Special Ops - By W.E.B. Griffin Page 0,251

can brief my men.” He picked up on Thomas’s hesitation. “Unless you would prefer to brief the troops while Jette and I go to see what we’ll be facing?”

“Sir, what I would like to do, with your permission, is wait for the L-19 to drop batteries for your radios. I expect the aircraft at first light—right about now. And then, when we have your radios operating, you and I can have a look at the Simbas.”

“Of course,” Coizi said. “I should have thought of that. You’ll have to forgive me. I am not used to being supported by aviation.”

“Yes, sir.”

“Where are the batteries going to be dropped?”

“In the clearing, sir,” Thomas said, and pointed.

Coizi turned, called a name, and a Congolese officer walked quickly and silently up to him and saluted. He was young, very tall, and very black.

“Lieutenant Breque, do you know Major Tomas?”

“No, sir.”

Tomas and Breque shook hands.

“Establish a perimeter guard,” Coizi ordered. “We have what, four back radios?”

“And one in the jeep, sir.”

“My radioman can’t carry them all,” Coizi said. “Give me two strong men. I don’t want Major Tomas carrying his own radio.”

“Yes, sir.”

“Send them to us,” Coizi ordered, pointing toward the bush. “Batteries will be dropped to us from one of the little airplanes very shortly.”

“Yes, sir.”

“When they are, I will send Sergeant First Jette here to brief you and the men, and to test the radios. Major Tomas and I will then perform a reconnaissance.”

“Yes, sir.”

“You may go,” Coizi said.

Lieutenant Breque saluted and returned to the column of shooters.

“I think he will do,” Coizi said.

“Sir?”

“I promoted him yesterday—he was a sergeant—to replace the lieutenant who was responsible for our having no batteries,” Coizi said matter-of-factly. “I reduced him to the ranks. I probably should have had him shot.”

“Well, the problem is solved,” Thomas said.

“He’s not the soldier Jette is,” Coizi said. “I would have liked to have made Jette a sous-lieutenant, but Jette can’t read or write.”

“Yes, sir, I know.”

Almost at the moment Tomas, Coizi, and the two soldiers carrying the radios stepped into the clearing, they could hear the sound of an L-19 engine.

Tomas hurriedly popped a yellow smoke grenade.

Three minutes later, just as Thomas reached his radio lashed to the tree trunk and turned it on, a black L-19 flashed over. It disappeared, and came back a minute later, this time much lower.

A few seconds after that, there was a crashing sound in the branches above Doubting Thomas, and as he snapped his head upward, a padded canvas bag crashed though limbs toward him, stopping—when the canopy of its parachute encountered the upper branches of the tree—no more than three feet from where he had propped himself in the tree.

By the time he had detached the bag from the shroud lines of the small parachute, and before he could start to lower it to the ground, the sound of the L-19’s engine announced another pass, and this time, after it had flashed over again, the small cargo ’chute delivered its load to one side of the clearing, landing not far from where Lieutenant Colonel Coizi was standing.

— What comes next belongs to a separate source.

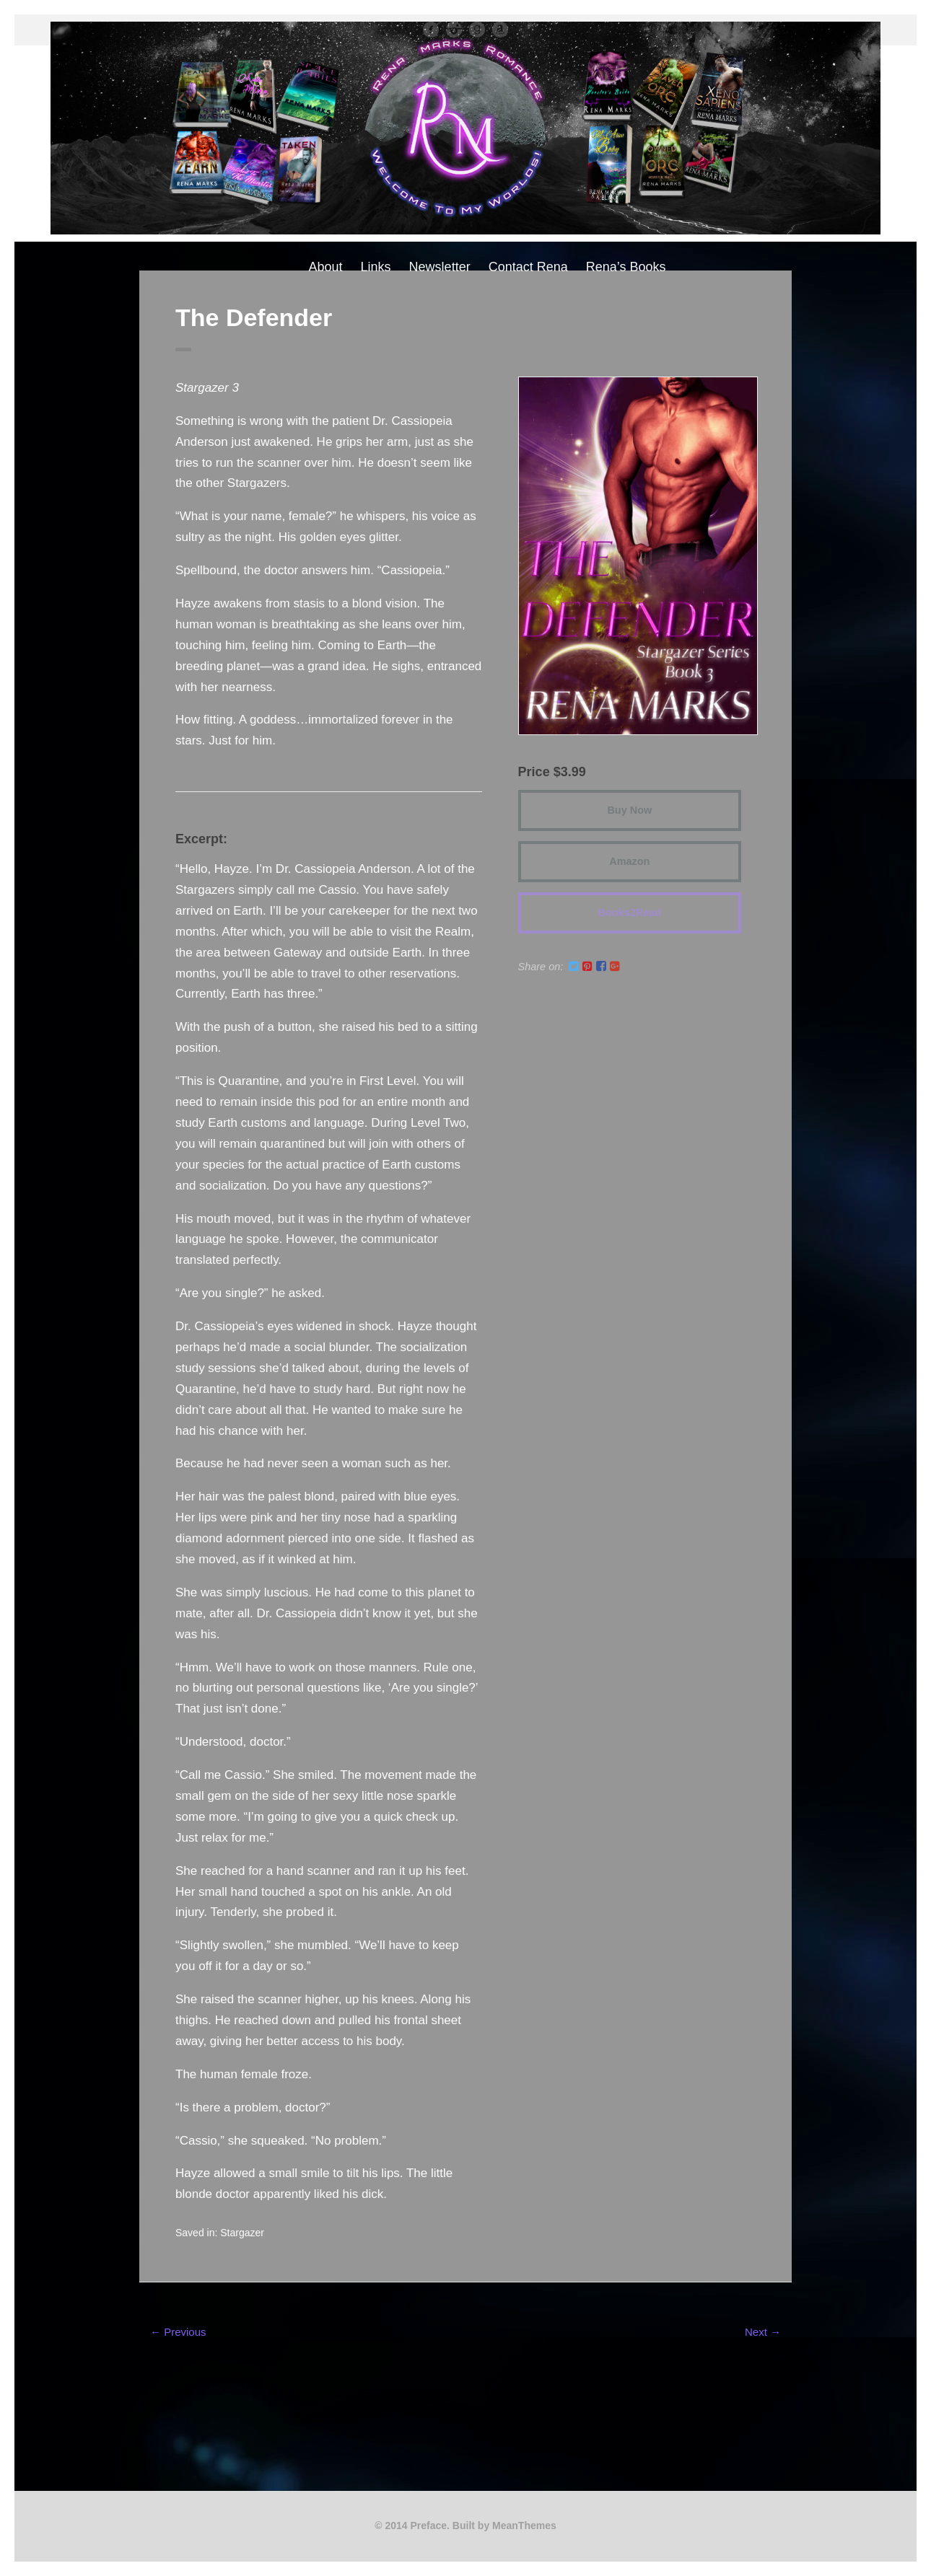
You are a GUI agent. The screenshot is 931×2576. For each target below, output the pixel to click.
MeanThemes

“That had to be dumb luck,” Thomas said aloud.

He finished lowering the battery bag to the ground, waited until Jette had untied the cord, hauled it up, and then unlashed his radio and started to lower it to the ground.

By the time he got to the ground himself, Coizi’s radioman had already installed the batteries in one radio and Colonel Coizi was talking to the reaction force at Outpost George.

“That’s very interesting,” Coizi said to him when he was finished. “The other tracker, Sergeant First Nambibi, brought in two of the deserters at first light.”

“What’s going to happen to them?” Thomas asked.

“They’ll be hung as soon as we get back to Outpost George,” Coizi said, as if the question surprised him.

Thomas dropped to his knees by his backpack radio, switched it on, and picked up the microphone.

“Birddog, Hunter.”

“Go, Hunter.”

“We have both of them,” he announced.

“You sound surprised,” Geoff Craig’s voice responded.

“George is on the air,” Thomas asked. “Coizi’s been talking to them.”

“I heard,” Craig responded. “We went there first. What happens now?”

“The bad guys are about two klicks due east. Coizi and I are going there now. Can you hang around? If they run, I’d like to know in what direction.”

“I told you, Thomas, all I can see is treetops.”

“You might get lucky,” Thomas replied. “I’ll stay on this frequency. ”

“Give me a call when you’re ready,” Craig replied.

“Thank you, Hunter, out,” Thomas said.